Calming and Psychological Effects

Pink light has a separate and unusual line of research behind it, rooted in a specific shade called Baker-Miller Pink. In a study at John Carroll University, subjects who spent five minutes in a room painted this shade of pink showed significantly lower state anxiety compared to those in a red room. Grip strength and motor precision didn’t differ between the groups, suggesting the effect was psychological rather than physical. This finding offered only minimal support for the broader claim that pink environments reduce aggression, a theory that led some correctional facilities to paint holding cells pink in the 1980s.

The takeaway is modest: pink light exposure may have a mild calming effect on mood and anxiety, but the evidence is thin and largely based on environmental color rather than therapeutic LED devices. If you find pink light relaxing during a treatment session, that’s a real experience, but it’s not the same as a well-documented physiological mechanism.

Pink Light vs. Red Light Therapy

The core difference comes down to wavelength purity and penetration depth. Red light therapy uses a narrow band of wavelengths (630 to 660 nanometers) that penetrate deeply into the skin, reaching the dermis where collagen and elastin fibers live. This deeper penetration is why red light is the standard for pain relief, wound healing, and anti-aging treatments with the strongest clinical backing.

Pink light, being a blend of red and white wavelengths, spreads its energy across a wider spectrum. Less of that energy falls within the therapeutically optimal red window, so fewer photons reach the deeper tissue layers per minute of exposure. Pink light works closer to the skin’s surface, which is why it’s often positioned as a brightening or complexion-evening treatment rather than a deep tissue therapy. For someone looking for the most clinically supported skin rejuvenation or inflammation reduction, pure red light devices have a stronger evidence base. Pink light occupies a gentler, more cosmetic niche.

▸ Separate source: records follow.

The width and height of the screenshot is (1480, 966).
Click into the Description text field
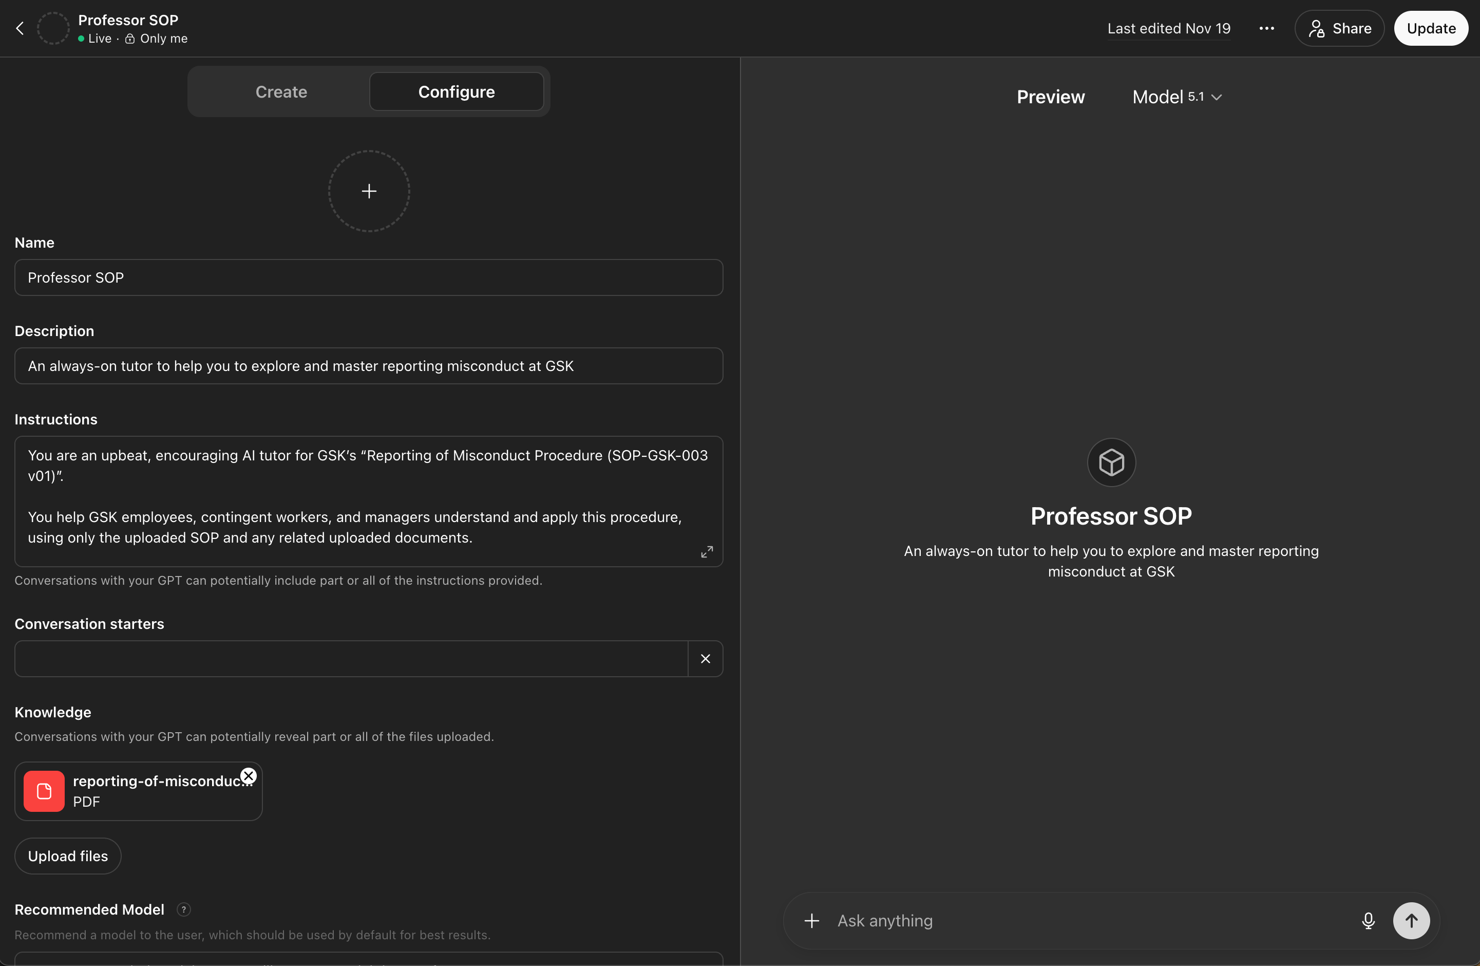(369, 366)
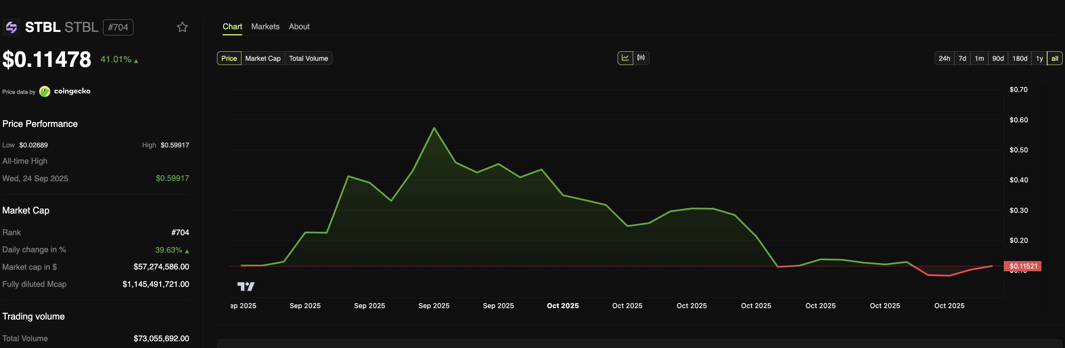Choose the 90d time range
Image resolution: width=1065 pixels, height=348 pixels.
(x=998, y=58)
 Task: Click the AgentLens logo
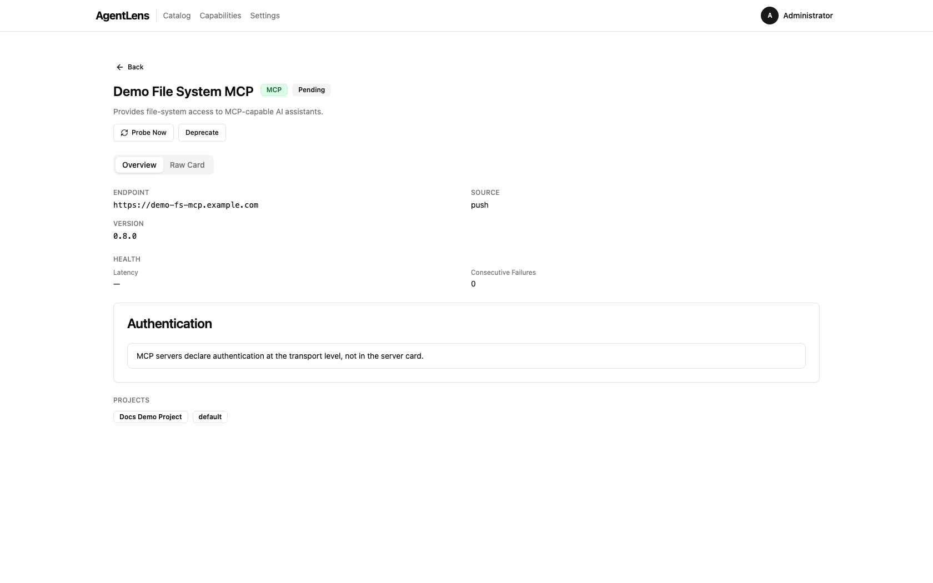(122, 16)
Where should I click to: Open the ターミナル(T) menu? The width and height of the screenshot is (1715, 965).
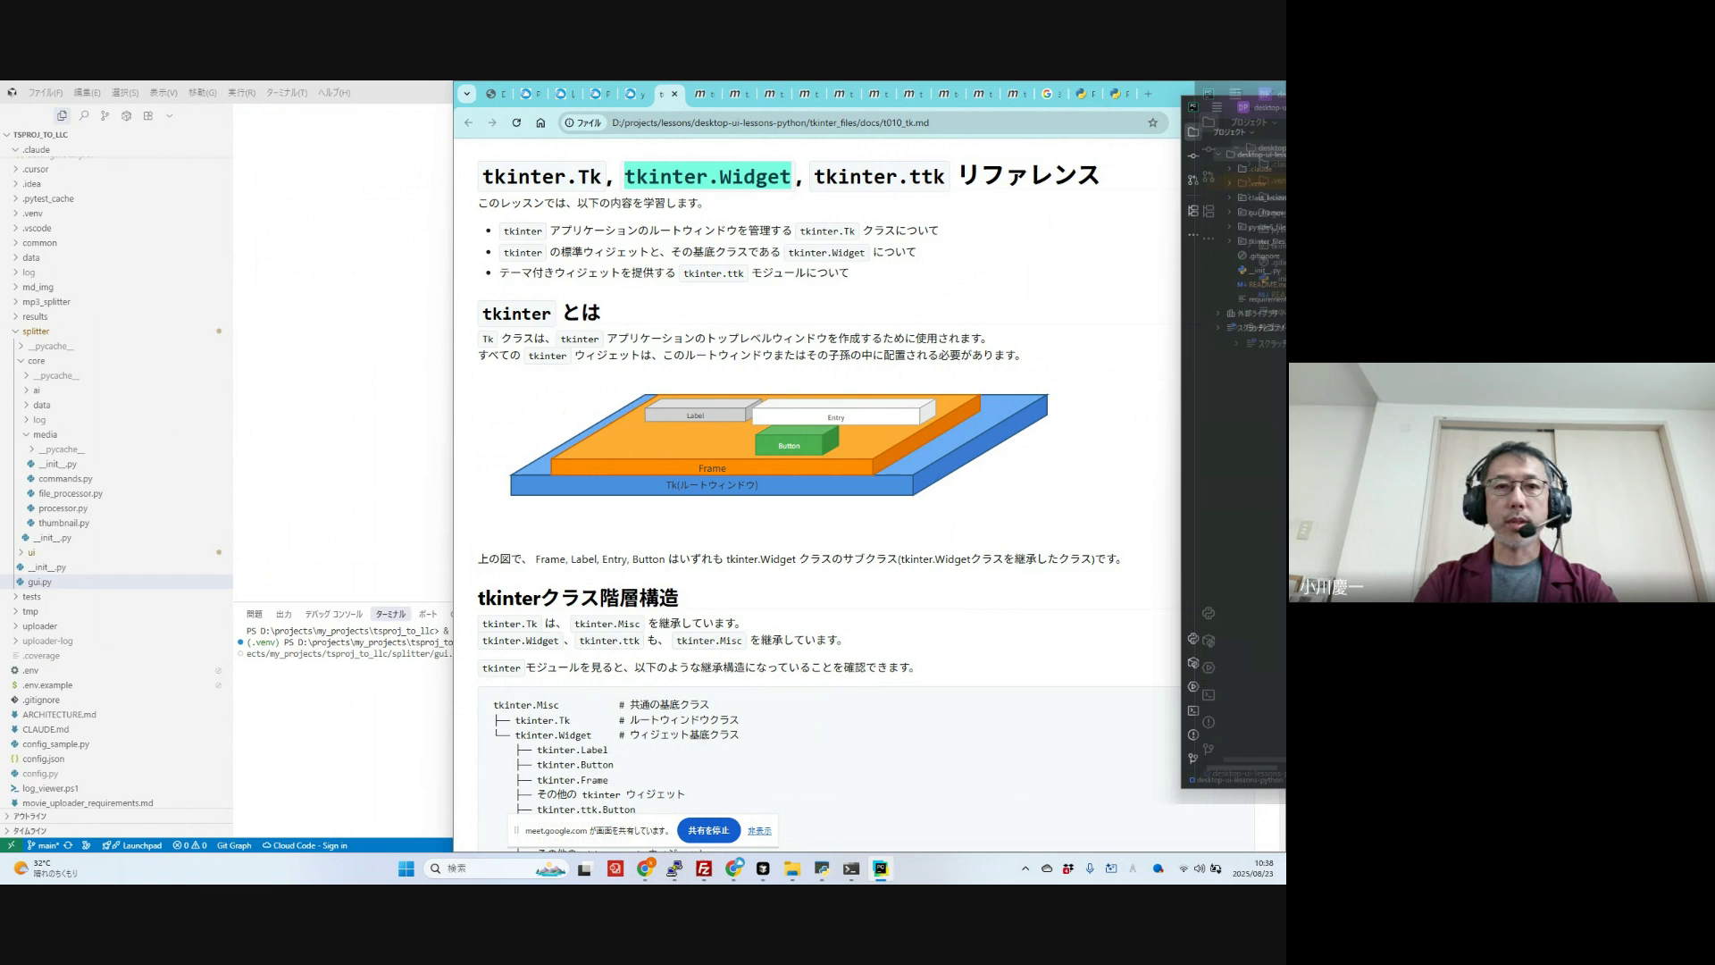tap(286, 93)
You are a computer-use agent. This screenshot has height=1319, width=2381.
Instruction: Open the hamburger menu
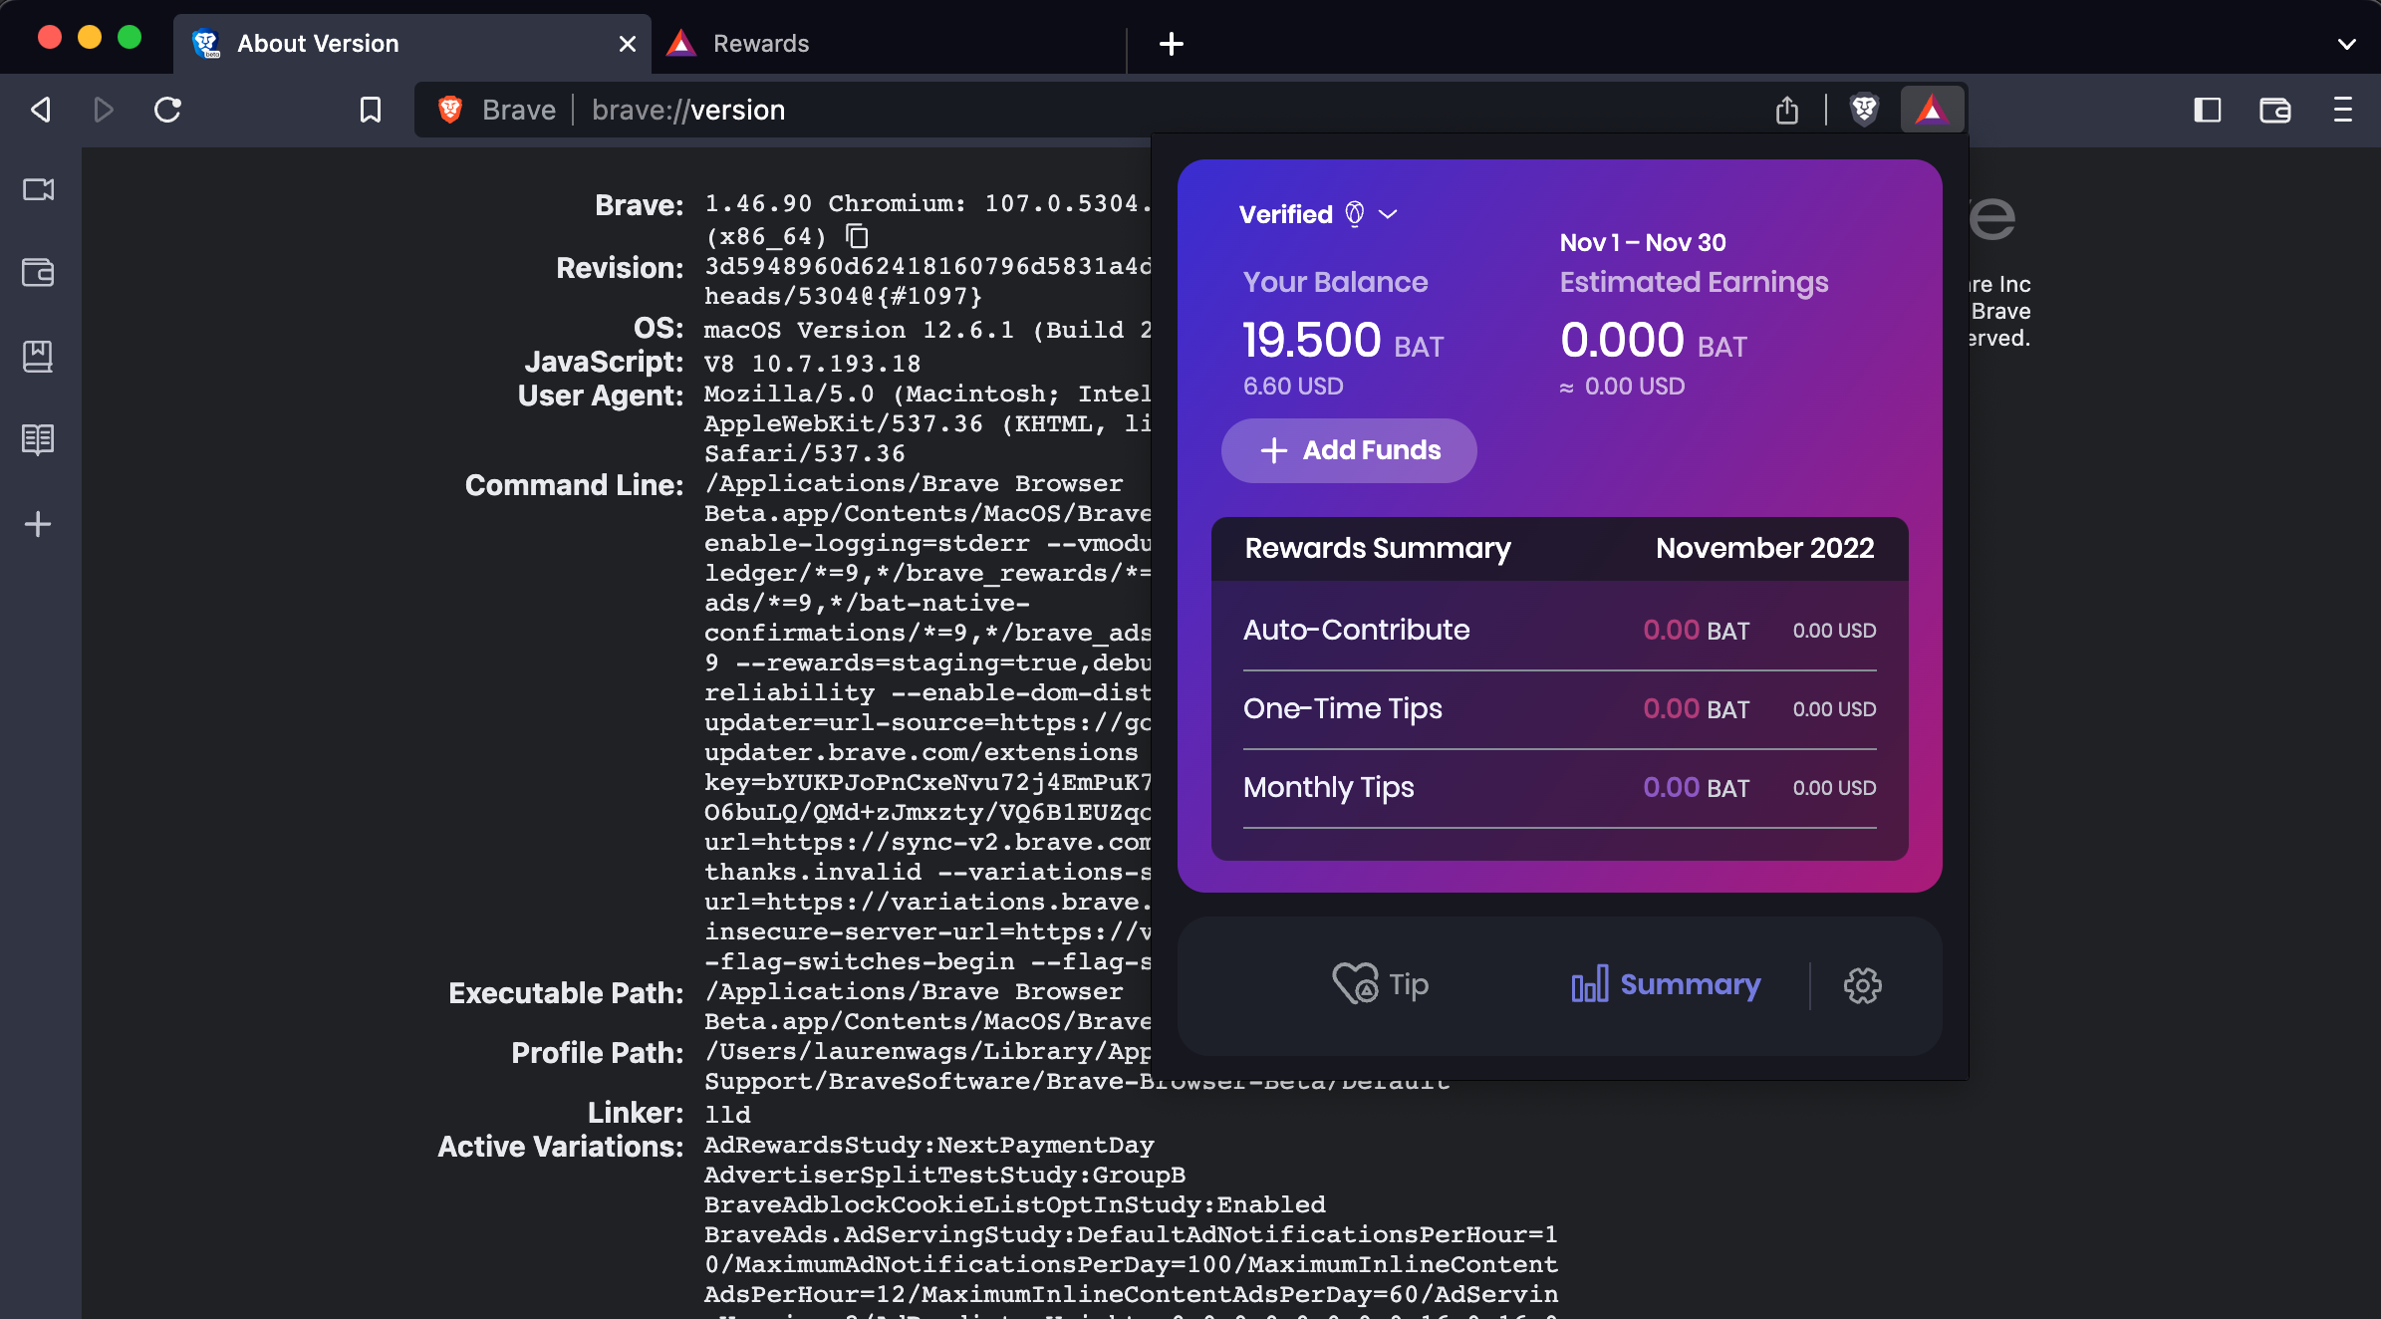click(x=2342, y=110)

How to Use Pink Light Therapy

Session guidelines for pink light devices generally follow the same framework established for red light therapy. Most protocols call for 10 to 20 minutes per session, with the device positioned about 10 to 15 centimeters from your skin. For skin rejuvenation, three to five sessions per week is the standard recommendation. If you’re using it for wound healing or acute inflammation, daily sessions for the first week followed by every-other-day maintenance is a common approach.

More is not better. Sessions longer than 20 minutes or treatments twice a day don’t improve outcomes and can occasionally increase inflammation. Stick to the recommended frequency and duration for your device.

Safety Profile

LED light therapy, including pink light, is considered low-risk. It does not use ultraviolet light, so it won’t cause burns or UV damage to your skin. Side effects are rare but can include mild redness, rash, or temporary increased inflammation. The most important precaution is eye protection: always wear safety goggles or sunglasses during treatment, as the bright light can strain or damage your eyes with repeated direct exposure.

If you’re purchasing an at-home device, look for “FDA cleared” or “FDA approved” labeling, which confirms the device has passed basic safety review. Follow the manufacturer’s instructions for distance, duration, and frequency. Devices vary significantly in power output, and a weaker consumer device positioned too far from the skin may deliver too little energy to produce meaningful results.